▶ [ASSIGNMENT]
Repeat, line for line, the entries below from the first line to the line containing "The image size is (728, 718).", counting both ends.

▶ [EXTRACTED RECORDS]

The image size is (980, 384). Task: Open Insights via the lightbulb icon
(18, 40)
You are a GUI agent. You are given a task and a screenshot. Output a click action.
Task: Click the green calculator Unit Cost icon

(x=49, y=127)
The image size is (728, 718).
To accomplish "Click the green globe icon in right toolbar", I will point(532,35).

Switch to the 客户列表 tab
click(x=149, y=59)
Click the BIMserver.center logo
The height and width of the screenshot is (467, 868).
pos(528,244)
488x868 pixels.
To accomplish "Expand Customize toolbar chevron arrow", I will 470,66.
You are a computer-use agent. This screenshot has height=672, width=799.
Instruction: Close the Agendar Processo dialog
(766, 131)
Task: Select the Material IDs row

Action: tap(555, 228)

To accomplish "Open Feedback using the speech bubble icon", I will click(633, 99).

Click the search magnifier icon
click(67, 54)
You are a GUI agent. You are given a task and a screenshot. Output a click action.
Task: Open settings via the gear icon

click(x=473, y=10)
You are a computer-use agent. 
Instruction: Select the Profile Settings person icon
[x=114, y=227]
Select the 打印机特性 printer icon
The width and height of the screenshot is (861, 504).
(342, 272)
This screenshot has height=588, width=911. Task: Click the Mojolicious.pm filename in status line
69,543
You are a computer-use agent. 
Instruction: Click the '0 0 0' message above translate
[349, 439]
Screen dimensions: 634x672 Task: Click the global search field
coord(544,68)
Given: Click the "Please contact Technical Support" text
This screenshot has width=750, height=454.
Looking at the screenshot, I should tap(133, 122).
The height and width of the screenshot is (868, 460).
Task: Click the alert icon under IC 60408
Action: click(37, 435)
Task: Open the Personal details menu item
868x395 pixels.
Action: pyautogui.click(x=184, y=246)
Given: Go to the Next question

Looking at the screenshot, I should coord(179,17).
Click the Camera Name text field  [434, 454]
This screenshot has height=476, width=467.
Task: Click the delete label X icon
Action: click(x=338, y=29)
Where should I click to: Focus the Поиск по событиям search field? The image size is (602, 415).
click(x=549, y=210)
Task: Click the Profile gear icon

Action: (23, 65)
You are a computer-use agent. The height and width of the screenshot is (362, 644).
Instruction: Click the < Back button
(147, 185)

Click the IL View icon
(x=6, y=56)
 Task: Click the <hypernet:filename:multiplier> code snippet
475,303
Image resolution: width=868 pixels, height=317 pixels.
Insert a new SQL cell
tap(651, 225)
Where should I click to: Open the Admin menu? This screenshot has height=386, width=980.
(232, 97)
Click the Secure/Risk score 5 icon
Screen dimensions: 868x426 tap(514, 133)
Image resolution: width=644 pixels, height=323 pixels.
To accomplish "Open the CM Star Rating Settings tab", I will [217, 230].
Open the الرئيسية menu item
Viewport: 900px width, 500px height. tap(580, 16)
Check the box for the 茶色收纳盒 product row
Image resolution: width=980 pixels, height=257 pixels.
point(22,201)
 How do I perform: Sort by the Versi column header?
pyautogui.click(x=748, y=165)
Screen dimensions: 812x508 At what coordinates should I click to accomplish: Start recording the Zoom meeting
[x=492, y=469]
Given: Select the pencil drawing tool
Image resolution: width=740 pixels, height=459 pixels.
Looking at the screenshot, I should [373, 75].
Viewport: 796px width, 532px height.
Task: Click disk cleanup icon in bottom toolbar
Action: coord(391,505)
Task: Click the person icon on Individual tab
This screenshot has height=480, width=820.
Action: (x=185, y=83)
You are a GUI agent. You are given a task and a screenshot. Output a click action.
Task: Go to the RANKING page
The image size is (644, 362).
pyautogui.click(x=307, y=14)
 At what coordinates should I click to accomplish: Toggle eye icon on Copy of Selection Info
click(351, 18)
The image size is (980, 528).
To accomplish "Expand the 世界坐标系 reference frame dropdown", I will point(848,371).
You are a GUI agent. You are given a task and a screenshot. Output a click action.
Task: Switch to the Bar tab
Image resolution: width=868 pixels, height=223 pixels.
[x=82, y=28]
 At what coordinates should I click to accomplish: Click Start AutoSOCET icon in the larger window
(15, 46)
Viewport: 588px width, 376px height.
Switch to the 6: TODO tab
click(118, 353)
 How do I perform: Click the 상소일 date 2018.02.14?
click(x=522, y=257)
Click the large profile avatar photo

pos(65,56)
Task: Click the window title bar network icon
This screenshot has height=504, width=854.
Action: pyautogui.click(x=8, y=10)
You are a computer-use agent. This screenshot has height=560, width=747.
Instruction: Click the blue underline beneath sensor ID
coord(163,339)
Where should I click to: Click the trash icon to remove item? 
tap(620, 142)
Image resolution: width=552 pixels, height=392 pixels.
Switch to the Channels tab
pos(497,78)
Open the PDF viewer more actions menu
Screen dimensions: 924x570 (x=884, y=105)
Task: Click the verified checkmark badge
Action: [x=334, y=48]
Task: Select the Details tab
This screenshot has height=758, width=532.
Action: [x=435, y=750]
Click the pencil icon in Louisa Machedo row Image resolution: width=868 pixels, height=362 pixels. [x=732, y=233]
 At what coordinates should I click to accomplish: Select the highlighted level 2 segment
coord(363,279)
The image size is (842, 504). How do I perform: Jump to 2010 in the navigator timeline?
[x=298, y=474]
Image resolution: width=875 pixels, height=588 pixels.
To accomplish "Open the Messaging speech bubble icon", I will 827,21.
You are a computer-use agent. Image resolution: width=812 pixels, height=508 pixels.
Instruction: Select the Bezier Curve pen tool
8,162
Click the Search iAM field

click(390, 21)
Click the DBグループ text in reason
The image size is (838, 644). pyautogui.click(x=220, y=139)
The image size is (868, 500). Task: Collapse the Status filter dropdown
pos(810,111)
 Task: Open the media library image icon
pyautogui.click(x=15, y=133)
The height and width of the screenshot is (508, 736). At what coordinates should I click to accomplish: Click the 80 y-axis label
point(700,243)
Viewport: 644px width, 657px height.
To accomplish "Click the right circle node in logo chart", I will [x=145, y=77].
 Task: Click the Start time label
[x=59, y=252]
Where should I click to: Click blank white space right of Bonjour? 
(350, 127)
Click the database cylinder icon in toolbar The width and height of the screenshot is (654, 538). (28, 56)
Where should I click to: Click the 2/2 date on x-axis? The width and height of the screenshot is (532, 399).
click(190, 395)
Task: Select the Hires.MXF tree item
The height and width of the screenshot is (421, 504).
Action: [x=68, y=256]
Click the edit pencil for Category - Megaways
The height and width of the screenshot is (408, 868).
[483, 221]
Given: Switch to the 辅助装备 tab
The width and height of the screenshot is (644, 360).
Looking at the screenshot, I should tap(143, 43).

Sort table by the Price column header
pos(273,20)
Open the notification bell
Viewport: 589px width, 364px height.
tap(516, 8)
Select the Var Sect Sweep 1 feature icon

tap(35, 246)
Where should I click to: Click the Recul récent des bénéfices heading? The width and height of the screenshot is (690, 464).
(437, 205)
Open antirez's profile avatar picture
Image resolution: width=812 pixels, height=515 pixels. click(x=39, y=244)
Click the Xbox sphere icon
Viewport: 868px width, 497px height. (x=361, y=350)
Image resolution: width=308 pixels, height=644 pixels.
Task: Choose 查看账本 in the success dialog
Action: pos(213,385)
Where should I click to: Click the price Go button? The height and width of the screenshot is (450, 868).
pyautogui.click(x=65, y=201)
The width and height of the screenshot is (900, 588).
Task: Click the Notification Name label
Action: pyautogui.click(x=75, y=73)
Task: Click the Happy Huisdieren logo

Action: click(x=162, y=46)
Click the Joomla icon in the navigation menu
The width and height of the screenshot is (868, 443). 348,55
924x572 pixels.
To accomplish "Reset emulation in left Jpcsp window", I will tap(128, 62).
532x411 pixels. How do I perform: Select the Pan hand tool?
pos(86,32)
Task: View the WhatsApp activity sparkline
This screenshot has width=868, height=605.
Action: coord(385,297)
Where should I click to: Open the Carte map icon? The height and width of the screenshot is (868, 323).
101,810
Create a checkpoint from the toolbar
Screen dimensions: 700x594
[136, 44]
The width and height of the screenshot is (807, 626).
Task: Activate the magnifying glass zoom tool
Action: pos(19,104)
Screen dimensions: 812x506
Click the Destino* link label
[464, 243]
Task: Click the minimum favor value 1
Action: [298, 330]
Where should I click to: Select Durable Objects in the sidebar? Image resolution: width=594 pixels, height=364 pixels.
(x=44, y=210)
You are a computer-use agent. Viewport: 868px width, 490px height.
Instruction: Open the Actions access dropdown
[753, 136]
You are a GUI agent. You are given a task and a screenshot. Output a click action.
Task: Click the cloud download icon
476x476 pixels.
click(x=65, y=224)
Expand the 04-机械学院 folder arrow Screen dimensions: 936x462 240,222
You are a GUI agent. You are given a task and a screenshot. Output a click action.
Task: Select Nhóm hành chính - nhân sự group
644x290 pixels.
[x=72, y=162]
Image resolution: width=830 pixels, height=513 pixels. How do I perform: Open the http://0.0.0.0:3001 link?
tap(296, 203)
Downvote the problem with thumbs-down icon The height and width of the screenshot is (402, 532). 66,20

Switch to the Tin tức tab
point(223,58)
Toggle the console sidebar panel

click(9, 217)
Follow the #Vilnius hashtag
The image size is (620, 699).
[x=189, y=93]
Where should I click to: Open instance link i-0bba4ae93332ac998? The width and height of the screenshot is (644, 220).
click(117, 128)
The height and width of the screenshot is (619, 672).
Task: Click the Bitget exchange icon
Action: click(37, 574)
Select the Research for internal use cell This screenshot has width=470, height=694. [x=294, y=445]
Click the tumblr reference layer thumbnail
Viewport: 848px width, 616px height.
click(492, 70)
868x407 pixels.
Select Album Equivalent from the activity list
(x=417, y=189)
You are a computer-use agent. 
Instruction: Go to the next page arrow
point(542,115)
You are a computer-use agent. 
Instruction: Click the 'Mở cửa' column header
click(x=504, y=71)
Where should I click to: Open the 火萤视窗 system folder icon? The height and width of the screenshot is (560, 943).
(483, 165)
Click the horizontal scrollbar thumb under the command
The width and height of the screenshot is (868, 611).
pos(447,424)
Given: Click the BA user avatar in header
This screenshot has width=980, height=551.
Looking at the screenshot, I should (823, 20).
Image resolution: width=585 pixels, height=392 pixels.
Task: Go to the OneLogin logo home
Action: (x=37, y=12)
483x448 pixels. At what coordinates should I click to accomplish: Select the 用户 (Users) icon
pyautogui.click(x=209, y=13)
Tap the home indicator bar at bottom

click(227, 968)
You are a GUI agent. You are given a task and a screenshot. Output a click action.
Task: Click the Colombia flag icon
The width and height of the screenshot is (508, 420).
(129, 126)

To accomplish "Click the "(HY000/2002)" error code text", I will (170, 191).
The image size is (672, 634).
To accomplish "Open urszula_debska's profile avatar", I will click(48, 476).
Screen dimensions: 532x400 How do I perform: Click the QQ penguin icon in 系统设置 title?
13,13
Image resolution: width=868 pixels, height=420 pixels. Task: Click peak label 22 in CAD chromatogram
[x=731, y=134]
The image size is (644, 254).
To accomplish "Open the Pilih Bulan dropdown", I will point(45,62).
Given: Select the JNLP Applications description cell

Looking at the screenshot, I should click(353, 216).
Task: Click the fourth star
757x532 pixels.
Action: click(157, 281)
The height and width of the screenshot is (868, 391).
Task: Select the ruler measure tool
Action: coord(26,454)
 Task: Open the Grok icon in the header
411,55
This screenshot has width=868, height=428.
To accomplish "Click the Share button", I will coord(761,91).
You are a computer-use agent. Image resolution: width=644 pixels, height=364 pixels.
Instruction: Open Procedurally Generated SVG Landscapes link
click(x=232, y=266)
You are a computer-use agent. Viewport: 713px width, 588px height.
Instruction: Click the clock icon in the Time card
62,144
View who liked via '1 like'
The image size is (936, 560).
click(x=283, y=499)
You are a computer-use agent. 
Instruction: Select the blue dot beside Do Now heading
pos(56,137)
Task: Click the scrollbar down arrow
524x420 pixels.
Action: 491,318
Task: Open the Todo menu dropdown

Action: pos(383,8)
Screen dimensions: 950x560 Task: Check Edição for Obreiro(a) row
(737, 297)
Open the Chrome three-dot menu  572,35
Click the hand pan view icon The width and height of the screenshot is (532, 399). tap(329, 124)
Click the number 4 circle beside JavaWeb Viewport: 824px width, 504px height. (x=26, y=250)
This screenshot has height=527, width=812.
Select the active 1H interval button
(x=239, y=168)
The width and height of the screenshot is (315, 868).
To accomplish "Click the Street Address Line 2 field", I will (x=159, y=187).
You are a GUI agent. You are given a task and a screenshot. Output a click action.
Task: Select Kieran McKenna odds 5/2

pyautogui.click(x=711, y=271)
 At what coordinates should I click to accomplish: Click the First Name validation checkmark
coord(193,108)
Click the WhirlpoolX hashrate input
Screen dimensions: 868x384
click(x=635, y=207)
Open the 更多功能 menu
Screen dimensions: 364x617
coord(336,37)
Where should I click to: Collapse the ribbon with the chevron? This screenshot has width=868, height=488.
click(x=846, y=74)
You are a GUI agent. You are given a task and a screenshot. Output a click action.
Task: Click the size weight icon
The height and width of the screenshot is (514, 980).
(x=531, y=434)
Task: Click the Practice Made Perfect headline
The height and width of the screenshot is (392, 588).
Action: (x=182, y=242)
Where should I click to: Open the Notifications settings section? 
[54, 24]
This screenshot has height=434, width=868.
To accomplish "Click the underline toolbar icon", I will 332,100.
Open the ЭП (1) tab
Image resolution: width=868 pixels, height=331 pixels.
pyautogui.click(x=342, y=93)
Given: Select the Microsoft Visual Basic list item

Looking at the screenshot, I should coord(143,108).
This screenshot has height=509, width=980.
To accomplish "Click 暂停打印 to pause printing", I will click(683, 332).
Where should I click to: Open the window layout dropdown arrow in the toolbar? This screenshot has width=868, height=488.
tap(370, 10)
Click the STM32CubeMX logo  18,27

▶ [WRITTEN SOLUTION]
The image size is (980, 384). Task: Open Insights via the lightbulb icon
(18, 40)
You are a GUI agent. You are given a task and a screenshot. Output a click action.
Task: Click the green calculator Unit Cost icon

(x=49, y=127)
The image size is (728, 718).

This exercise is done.